Quoted passage start

Um, if you see Mitch Kapor as an "end user," you're hopeless. He raises money for the foundation, and gives money for the foundation, that enables Mozilla to have the mindshare and following it does. If you can't grasp that, it's hopeless.

If you can't accept simple reports of simple bugs and problems in using Firefox, you're no different than Lindens who refuse to believe a single thing told them about SL as it plays on every normal person's computer except theirs.

Firefox isn't self-funded via advertising. The Mozilla Foundation goes on paying for it. Advertising helps. That may reimburse the funders to some extent. It is not an entirely self-financed operation -- nor how could it EVER be construed by that when 80,000 people *work for free* on it.

The pyramids were, uh, self-financing based on exploited and slave labour, too, but they didn't remain as a form of human culture and economy forever.

I personally see the entire open-source thing as a cult that will appear in history books as something as quaint as the Holy Rollers at the tent revival meetings of the last century.

Religious fervour is a wonderful thing, and can create cultural impulses for centuries to come; religious groups had a powerful influence in creating universities in America that went on educating people long after the religious element was traded in favour of the secularism that in fact these more tolerant religions tolerated. Open source will lose its religious zeal and fanaticism in time, too.

John Lopez

Please: "I'm puzzled by the energy expended towards Kapor, as an end user, I could care less about him or his involvement in anything." clearly doesn't parse that way. Try: "As an end user, I could care less about Kapor or his involvement in anything, so your comments puzzle me".

Quoted passage end
Collected data start

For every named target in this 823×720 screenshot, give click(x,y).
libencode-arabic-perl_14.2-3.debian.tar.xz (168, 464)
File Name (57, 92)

Collected data end

• **Written instruction A**
Reproduce the Mozilla funding comment word for word, starting at "Um, if you see" and ending at "computer except theirs.".
• **Written instruction B**
According to the Mozilla funding comment, how many people work for free on Firefox?
The lines were taken from a separate source.

• **Exercise response A**
Um, if you see Mitch Kapor as an "end user," you're hopeless. He raises money for the foundation, and gives money for the foundation, that enables Mozilla to have the mindshare and following it does. If you can't grasp that, it's hopeless.

If you can't accept simple reports of simple bugs and problems in using Firefox, you're no different than Lindens who refuse to believe a single thing told them about SL as it plays on every normal person's computer except theirs.

• **Exercise response B**
80,000 people